Not "are you okay." Not "I'm sorry." Not "we'll get through this."
Just observation. Clinical. Distant.
I let him guide me to standing, let him wrap his arm around my waist, let him walk me out of that bathroom into the harsh fluorescent lights of the hospital corridor.
The nurses rush over immediately. Concerned faces, gentle hands, voices full of actual sympathy.
"Oh honey, you should have let us help you sooner."
"Let's get you into a clean gown."
"The doctor wants to see you before you're discharged."

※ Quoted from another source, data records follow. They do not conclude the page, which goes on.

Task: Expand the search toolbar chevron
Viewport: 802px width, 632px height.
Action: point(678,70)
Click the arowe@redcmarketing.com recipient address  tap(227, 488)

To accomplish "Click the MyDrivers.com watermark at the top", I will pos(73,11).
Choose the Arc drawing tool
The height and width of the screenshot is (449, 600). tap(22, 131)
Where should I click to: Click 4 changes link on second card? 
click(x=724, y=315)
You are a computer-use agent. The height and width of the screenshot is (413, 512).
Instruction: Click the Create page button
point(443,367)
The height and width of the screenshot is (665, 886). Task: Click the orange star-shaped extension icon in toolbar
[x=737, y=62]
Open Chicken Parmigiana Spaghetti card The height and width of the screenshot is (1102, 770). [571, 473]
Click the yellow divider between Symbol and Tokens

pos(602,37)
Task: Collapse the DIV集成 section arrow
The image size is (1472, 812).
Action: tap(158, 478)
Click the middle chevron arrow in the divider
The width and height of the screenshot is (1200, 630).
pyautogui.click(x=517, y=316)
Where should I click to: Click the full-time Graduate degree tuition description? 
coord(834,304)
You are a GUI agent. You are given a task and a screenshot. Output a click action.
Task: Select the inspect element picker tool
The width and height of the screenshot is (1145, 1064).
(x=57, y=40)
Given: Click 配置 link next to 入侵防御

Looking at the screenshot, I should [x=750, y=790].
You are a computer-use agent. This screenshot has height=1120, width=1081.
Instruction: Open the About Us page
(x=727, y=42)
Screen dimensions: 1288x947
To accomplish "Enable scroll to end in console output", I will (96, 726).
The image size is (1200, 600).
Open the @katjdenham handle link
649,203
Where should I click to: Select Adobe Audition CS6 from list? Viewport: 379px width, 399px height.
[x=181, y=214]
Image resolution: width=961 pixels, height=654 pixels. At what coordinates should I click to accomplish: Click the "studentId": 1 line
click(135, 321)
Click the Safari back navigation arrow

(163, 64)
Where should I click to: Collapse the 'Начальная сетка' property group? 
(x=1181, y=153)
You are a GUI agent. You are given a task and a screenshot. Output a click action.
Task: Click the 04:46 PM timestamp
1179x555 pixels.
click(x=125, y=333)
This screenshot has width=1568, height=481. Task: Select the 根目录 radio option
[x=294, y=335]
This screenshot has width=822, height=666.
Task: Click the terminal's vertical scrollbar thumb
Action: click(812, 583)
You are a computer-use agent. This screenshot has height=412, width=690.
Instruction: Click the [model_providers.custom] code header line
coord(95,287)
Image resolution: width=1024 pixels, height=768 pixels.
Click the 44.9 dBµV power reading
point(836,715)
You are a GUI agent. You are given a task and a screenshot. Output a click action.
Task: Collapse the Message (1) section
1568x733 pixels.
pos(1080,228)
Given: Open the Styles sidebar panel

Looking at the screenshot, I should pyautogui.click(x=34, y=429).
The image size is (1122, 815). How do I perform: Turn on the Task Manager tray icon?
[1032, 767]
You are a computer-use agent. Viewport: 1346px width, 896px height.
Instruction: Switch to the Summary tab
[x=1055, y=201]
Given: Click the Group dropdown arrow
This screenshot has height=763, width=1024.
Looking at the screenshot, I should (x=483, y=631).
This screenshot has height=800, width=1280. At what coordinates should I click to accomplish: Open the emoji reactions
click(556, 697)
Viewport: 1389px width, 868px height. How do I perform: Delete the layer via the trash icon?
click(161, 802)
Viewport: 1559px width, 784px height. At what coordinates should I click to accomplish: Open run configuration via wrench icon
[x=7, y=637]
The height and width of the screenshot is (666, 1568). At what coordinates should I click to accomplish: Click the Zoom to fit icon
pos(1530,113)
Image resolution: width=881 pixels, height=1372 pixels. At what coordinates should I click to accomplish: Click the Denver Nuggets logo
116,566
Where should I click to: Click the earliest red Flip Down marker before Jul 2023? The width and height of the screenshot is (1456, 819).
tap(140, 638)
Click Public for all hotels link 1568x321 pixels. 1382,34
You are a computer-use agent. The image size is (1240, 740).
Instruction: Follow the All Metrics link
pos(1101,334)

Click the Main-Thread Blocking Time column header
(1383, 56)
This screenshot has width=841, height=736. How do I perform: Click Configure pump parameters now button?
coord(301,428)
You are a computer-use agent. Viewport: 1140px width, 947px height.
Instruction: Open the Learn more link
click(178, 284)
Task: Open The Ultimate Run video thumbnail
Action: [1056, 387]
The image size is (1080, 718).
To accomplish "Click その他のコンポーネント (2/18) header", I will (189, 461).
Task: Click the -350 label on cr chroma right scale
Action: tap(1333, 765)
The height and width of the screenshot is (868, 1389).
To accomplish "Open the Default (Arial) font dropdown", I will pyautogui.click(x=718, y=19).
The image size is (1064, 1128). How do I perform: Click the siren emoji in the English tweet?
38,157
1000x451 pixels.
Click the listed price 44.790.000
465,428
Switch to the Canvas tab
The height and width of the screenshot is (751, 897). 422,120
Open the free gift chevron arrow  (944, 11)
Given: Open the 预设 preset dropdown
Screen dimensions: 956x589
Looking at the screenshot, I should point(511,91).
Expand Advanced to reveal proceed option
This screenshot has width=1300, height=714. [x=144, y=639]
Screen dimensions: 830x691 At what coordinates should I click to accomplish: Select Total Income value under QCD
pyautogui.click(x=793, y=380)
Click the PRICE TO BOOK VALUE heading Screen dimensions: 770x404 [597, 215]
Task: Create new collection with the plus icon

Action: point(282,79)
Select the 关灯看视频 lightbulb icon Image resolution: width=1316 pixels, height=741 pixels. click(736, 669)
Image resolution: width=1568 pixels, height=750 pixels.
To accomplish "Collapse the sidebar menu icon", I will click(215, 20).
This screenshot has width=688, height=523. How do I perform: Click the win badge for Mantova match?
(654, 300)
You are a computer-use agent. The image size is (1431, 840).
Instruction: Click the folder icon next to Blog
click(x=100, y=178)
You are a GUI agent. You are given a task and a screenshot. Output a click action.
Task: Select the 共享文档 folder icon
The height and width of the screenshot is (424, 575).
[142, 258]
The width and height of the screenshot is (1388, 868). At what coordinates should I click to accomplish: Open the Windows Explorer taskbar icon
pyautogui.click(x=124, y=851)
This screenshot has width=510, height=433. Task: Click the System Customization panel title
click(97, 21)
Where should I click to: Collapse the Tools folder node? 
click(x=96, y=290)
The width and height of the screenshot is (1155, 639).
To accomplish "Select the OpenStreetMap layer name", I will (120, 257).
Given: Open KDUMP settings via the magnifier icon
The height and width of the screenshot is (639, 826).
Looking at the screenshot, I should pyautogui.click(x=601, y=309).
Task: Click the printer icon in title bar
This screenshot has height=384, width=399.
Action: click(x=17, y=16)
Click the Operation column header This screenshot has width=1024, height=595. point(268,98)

Jasper handles it all with practiced ease. Nodding. Agreeing. Playing the supportive partner so well I almost believe it myself.
Almost.
But I heard him. I heard every single word.
Thank god it's over.
Broken girls always stay.
As they lead me to a recovery room, as Jasper holds my hand and strokes my hair and makes all the right concerned noises, I feel that cold clarity settling deeper into my bones.
He thinks I'm broken. He thinks I have nowhere to go. He thinks I'll stay because damaged girls are always so grateful to be wanted.
The bathroom door is behind me now. That barrier between two lives.
And I know, with absolute certainty, which side I'm going to choose.